The third drawing, 22 x 27 in., is signed and dated 1913 (collection Mrs Norman Bentwich). It has been squared up, presumably in preparation for the painting. The positions of the figures are almost the same as those in the picture although some faces still retain expressive features. There are also traces of precise and delicate modelling in the figures. It is not known why Bomberg dated this drawing 1913, though the chalk marks of the signature and date are less worn than the rest of the drawing. The drawing was bought for the present owner from Bomberg in 1914, when he was living in Robert Street, and it may be that he signed and wrongly dated it when he sold it.
Lipke (op. cit.) wrote of preparatory pencil drawings and watercolours for this work, but the compiler has been unable to trace any of these.
On the back of the canvas (now covered by a relining canvas) was the inscription ‘Decoration’ and the address of Bomberg’s home: 20 Tenter Buildings, St Mark’s Street, Aldgate. According to Miss Alice Mayes (letter to the compiler from her son, Denis Richardson, 20 January 1972), Bomberg when once asked to what genre this type of painting belonged, replied ‘Pure Decoration’ and wrote the word ‘Decoration’ on the back of the picture.

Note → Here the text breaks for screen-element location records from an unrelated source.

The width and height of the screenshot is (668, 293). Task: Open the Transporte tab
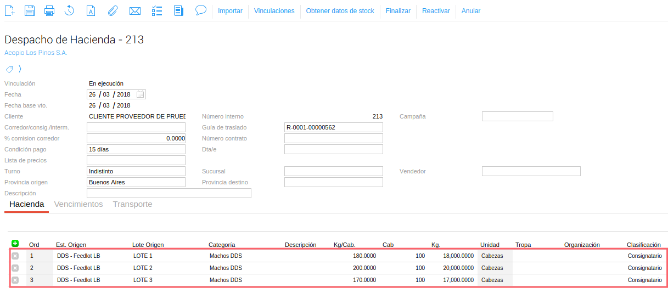coord(132,204)
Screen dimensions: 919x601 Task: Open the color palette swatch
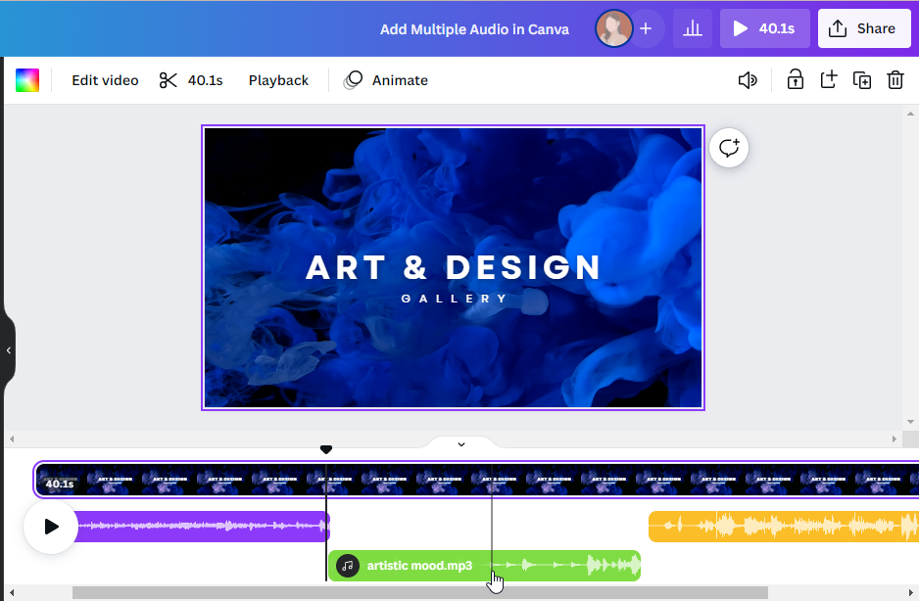pos(27,80)
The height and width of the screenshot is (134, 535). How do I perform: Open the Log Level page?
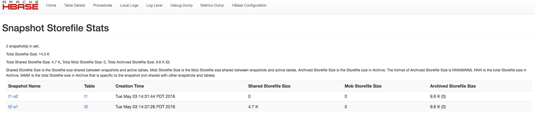coord(154,5)
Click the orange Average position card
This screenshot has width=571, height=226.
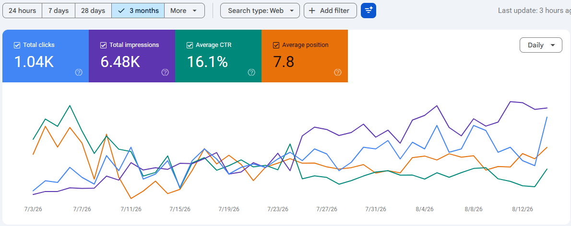click(304, 56)
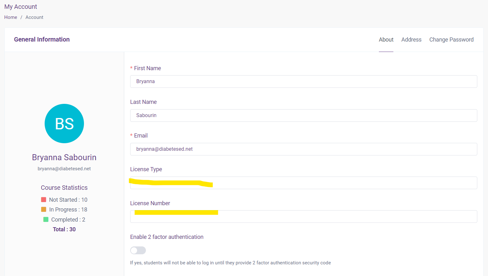Click the Account breadcrumb item
This screenshot has height=276, width=488.
point(34,17)
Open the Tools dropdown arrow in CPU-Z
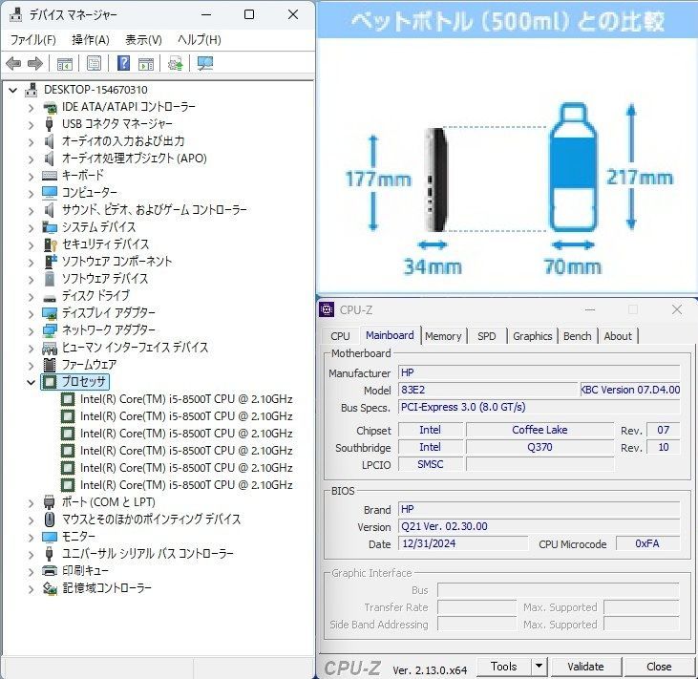 coord(539,667)
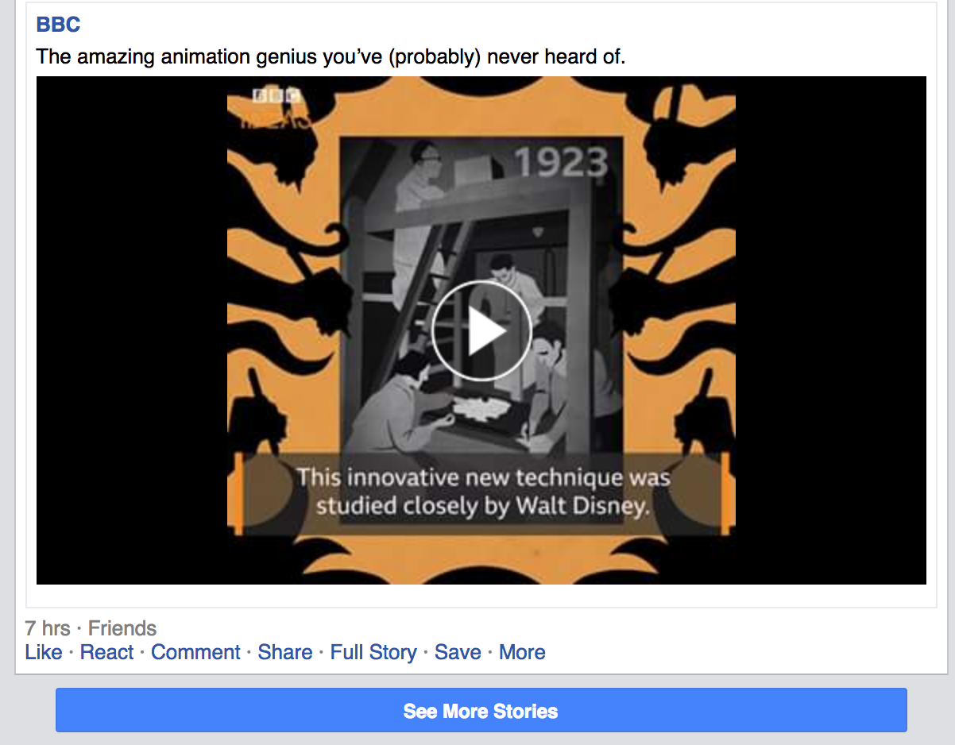Expand the More options link
Image resolution: width=955 pixels, height=745 pixels.
(522, 652)
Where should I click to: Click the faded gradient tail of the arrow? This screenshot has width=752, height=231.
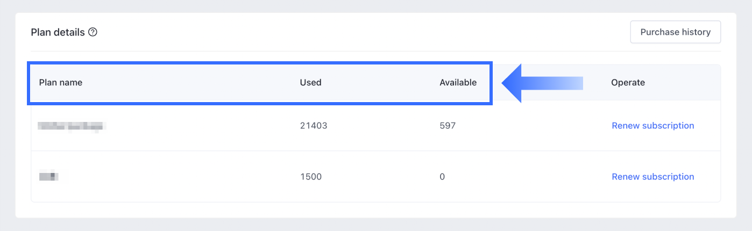pos(570,83)
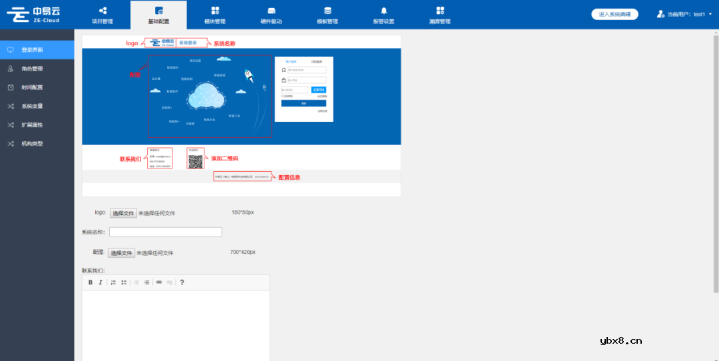Select 角色管理 in the sidebar

click(x=32, y=69)
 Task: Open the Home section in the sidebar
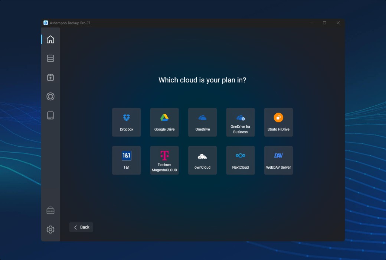[x=50, y=39]
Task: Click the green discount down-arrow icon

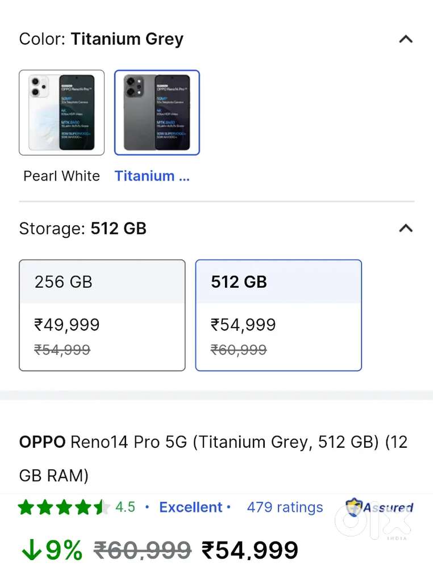Action: pyautogui.click(x=31, y=550)
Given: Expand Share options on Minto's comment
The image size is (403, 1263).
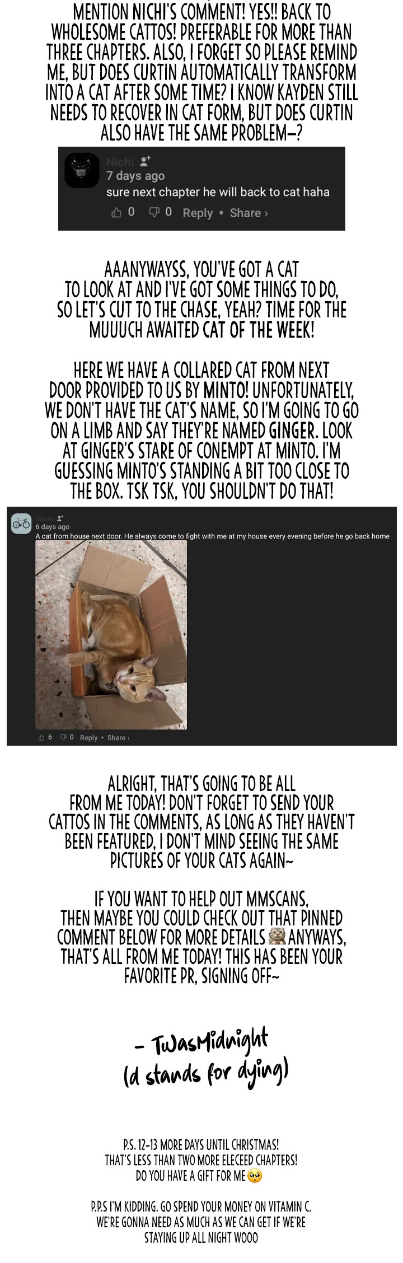Looking at the screenshot, I should [118, 738].
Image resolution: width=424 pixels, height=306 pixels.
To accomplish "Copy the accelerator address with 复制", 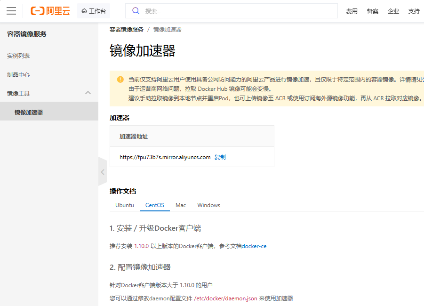I will point(220,157).
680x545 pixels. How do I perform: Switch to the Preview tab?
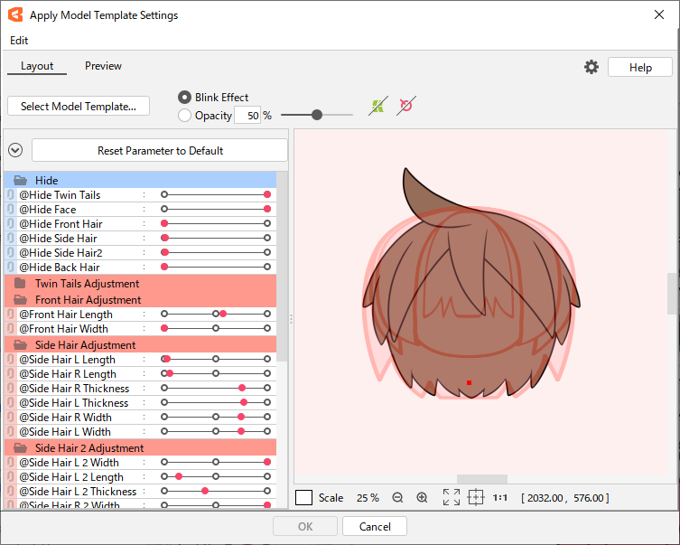103,66
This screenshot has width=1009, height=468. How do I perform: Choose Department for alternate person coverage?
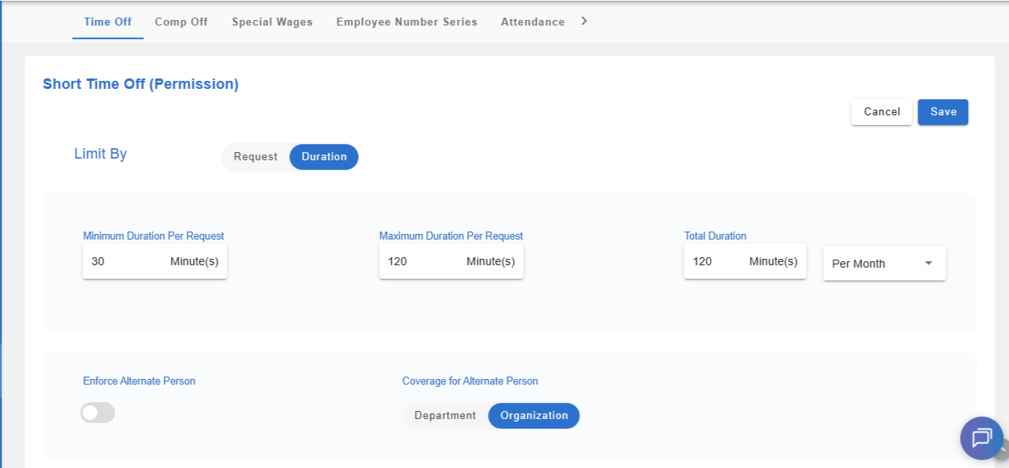point(445,416)
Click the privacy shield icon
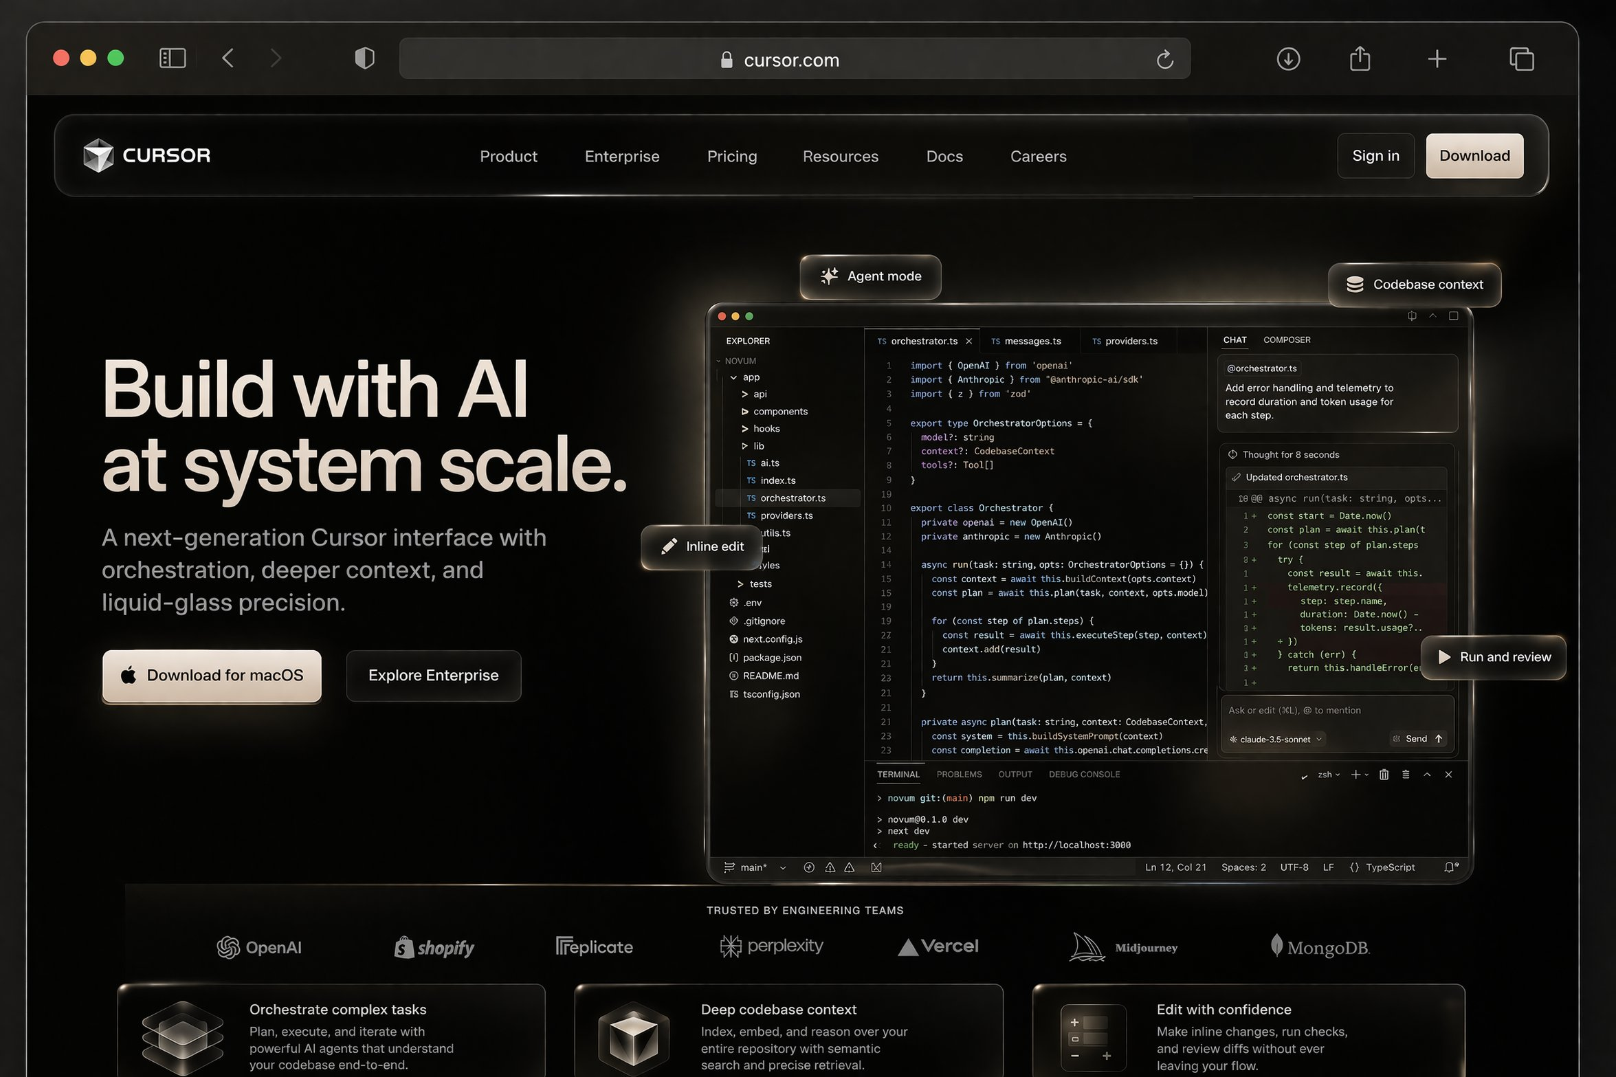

Peter Richmond (letter of 8 February 1972) added that ‘While Bomberg felt he belonged to the “Cubist” school, yet he was alert to the dangers of such literary and oratic elaborations which Lewis in particular was creating in the public mind around the word “cubist”.’
Bomberg probably exhibited this painting for the first time in the ‘Cubist Room’ at the Camden Town Group and Others exhibition, with six other pictures. Miss Alice Mayes and Peter Richmond both confirmed the story that Wyndham Lewis nor only hung the painting behind a door so that it could scarcely be seen, but also did not include it in the catalogue (actions which they attributed to jealousy). Miss Mayes said that in return Bomberg refused to allow Lewis to reproduce any of his drawings in Blast. Mrs Bomberg told the compiler that she believes the artist told her that he took the picture away on the top of a taxi during the course of the exhibition.
Although Lewis did not list the picture in the catalogue, he wrote a description in the Introduction to the catalogue which might refer to this painting (it does not seem to relate directly to any of the listed pictures): ‘David Bomberg’s painting of a platform announces a colourist’s temperament, something between the cold blond of Severini’s earlier paintings and Vallotton. The form and subject matter are academic, but the structure of thé criss-cross pattern new and extremely interesting.’
According to Mrs Bomberg, the picture hung over the bedroom mantelpiece in the artist’s house. Bomberg referred to it jokingly as ‘Dream of Hezekiah’. She does not think the picture was exhibited between 1928 and 1960. In 1948 the artist wrote to Mr Harry Manheim (10 May 1943):
‘In your studio front room, the wall that comes halfway down from the ceiling gives sufficient depth that would take a mural. I have one about 4 ft. by 5 ft. painted many years ago. It is a figure composition in three dimensional forms, light delicate colour—the subject is “The Dream of Ezekiel”.’
‘Another work suitable for the wall opposite the window to the mural, 5 ft. height, 7 ft. breadth, light in tones, a figure composition—the subject “Joy”.’
Published in The Tate Gallery Report 1970–1972, London 1972.